Defence & Security News - Russia

 
 
Saturday, June 29, 2013 09:23 AM
 
All Russian ground forces missile brigades will be equipped with Iskander-M ballistic missile.
Iskander-M ballistic missile systems (SS-26 Stone NATO code), which can effectively engage two targets within a minute at a range of up to 280 kilometers, will be provided to all Russian Ground Forces missile brigades by 2018, the country’s defense minister said Friday, June 28, 2013.
     
Iskander-M ballistic missile systems (SS-26 Stone NATO code), which can effectively engage two targets within a minute at a range of up to 280 kilometers, will be provided to all Russian Ground Forces missile brigades by 2018, the country’s defense minister said Friday, June 28, 2013.
Russian Iskander-M short-range tactical missile technical data sheet
     
The missiles have a non-ballistic flight path that is difficult for the enemy to predict and are guided throughout their flight.

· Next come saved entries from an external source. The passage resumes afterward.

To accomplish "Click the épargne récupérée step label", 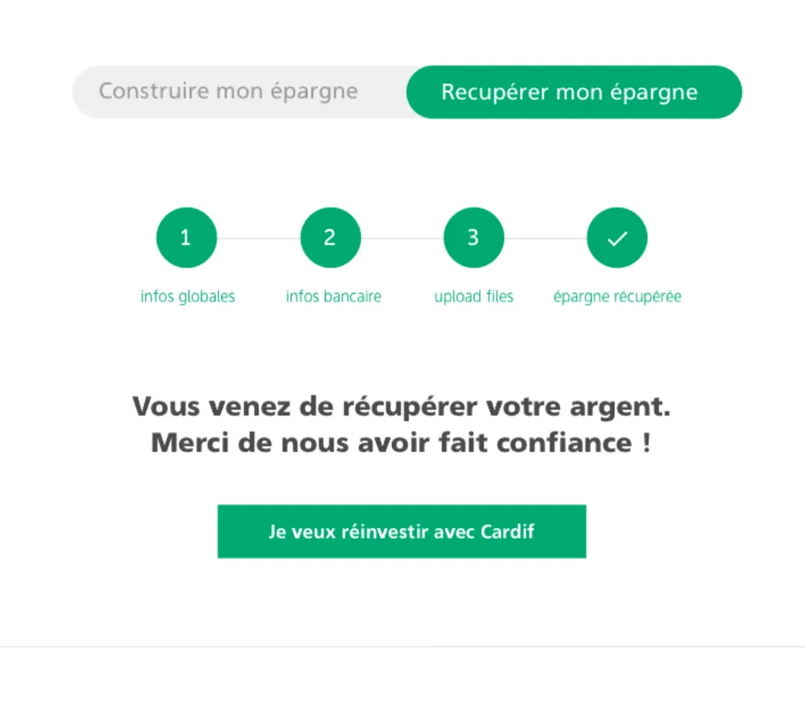I will click(617, 296).
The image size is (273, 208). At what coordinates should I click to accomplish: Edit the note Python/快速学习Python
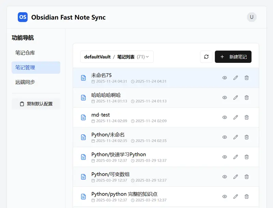tap(235, 157)
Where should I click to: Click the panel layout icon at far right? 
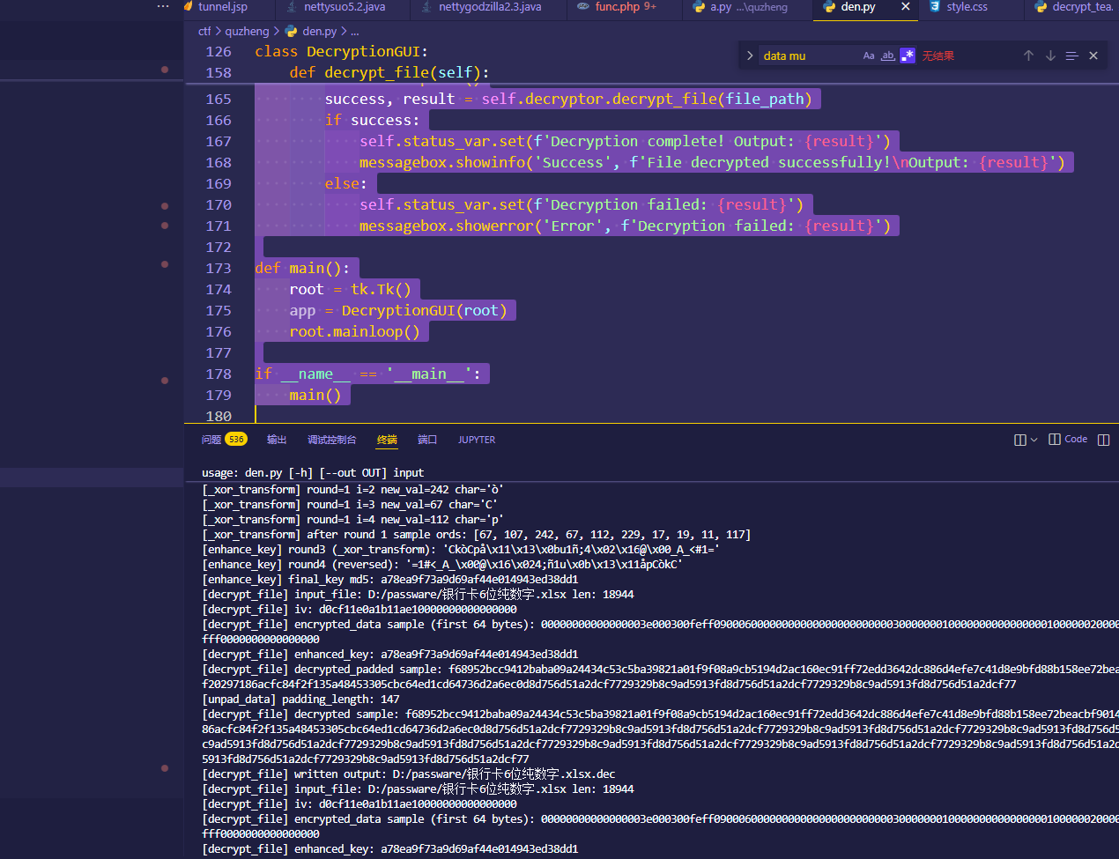(1103, 440)
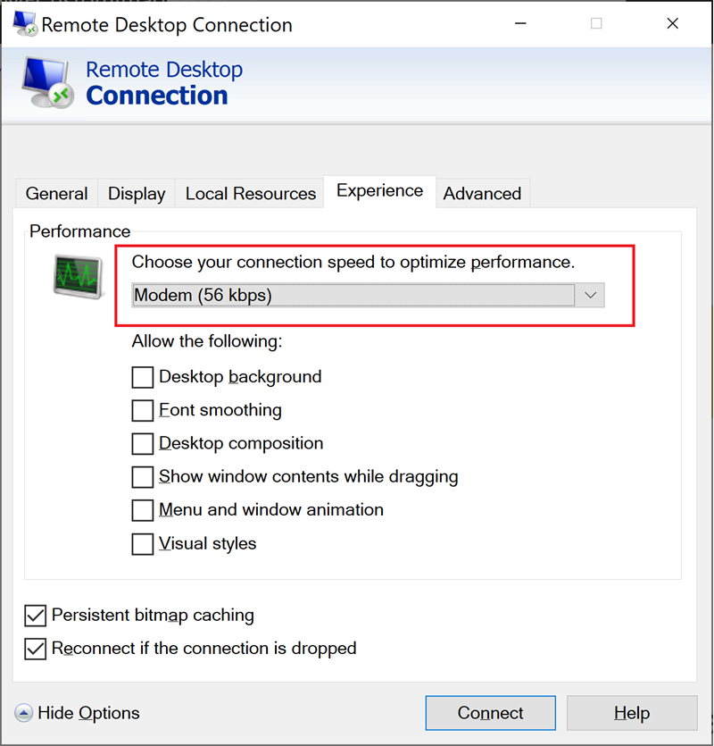
Task: Click the Help button
Action: click(632, 713)
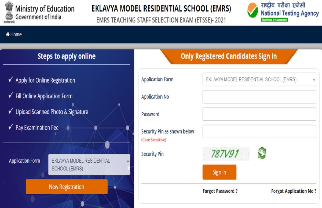Focus the Application No input field
This screenshot has height=208, width=322.
click(259, 97)
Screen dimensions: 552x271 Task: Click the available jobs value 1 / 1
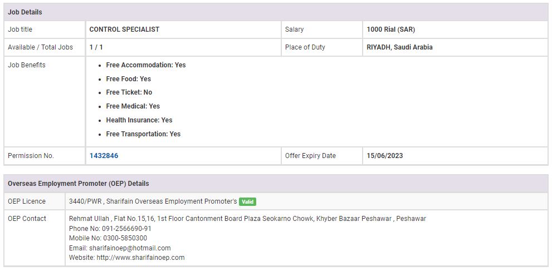coord(96,47)
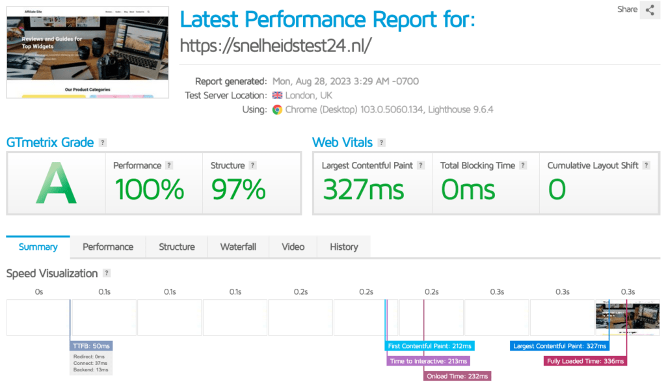Viewport: 666px width, 389px height.
Task: Click the final filmstrip frame thumbnail
Action: (x=628, y=317)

On Friday, a missile brigade in southern Russia’s Astrakhan Region received an advanced Iskander-M missile complex, which “has no match in the world for its tactical specifications,” Defense Minister Sergei Shoigu said on a visit to the facility, Russian media reported.

The complex was delivered in a complete set, rather than “piecemeal” as previously done, the minister said. He stressed the importance of ensuring high personnel-training standards and the construction of new infrastructure for the system to be operated effectively.

In 2011, then-President Dmitry Medvedev announced plans to deploy Iskander missiles in Russia’s westernmost Kaliningrad Region, to counter the threat posed by US plans to deploy missile defense elements in Europe. NATO and the United States have insisted that the shield would defend NATO members against missiles from North Korea and Iran and would not be directed at Russia.

Russia proposed a joint missile defense system, an idea that many experts both at home and abroad dismiss as unviable and unrealistic. Then it demanded “legally binding guarantees” that US/NATO missiles would not be aimed at Russia.

Since Moscow’s proposal received a lukewarm response in the West, Russia has been warning of unspecified low-cost “asymmetric measures” to counter the future Western missile defense system.